## TASK TO COMPLETE
Starting from the line that holds "Click the tweet text mentioning Robot 2", print each remaining line of the entries exactly, ending with the last.

## Source data
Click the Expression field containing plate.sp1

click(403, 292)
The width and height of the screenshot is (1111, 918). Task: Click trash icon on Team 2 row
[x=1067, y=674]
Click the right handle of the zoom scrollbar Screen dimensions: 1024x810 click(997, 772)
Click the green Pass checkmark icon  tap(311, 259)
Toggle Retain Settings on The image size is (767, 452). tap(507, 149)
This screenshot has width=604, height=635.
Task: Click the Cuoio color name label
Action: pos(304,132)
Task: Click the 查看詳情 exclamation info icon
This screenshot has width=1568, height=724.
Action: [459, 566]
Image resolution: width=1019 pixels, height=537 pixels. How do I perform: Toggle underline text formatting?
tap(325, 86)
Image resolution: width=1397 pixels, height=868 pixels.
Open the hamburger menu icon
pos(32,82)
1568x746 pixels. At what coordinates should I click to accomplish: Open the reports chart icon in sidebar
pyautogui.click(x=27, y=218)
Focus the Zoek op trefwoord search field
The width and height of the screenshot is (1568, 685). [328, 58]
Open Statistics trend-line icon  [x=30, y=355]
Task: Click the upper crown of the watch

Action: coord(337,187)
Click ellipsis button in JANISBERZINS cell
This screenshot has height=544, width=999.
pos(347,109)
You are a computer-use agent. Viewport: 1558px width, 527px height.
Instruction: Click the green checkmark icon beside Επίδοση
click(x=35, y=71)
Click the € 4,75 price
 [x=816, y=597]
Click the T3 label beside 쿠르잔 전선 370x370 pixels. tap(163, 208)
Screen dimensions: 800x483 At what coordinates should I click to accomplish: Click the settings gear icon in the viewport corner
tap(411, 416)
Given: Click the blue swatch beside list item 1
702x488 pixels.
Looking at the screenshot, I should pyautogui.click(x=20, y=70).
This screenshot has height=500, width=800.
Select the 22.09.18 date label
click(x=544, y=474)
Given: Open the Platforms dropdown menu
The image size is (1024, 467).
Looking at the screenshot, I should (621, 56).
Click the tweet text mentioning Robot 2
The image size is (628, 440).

## RESULT BELOW
Click the tweet text mentioning Robot 2
The image size is (628, 440).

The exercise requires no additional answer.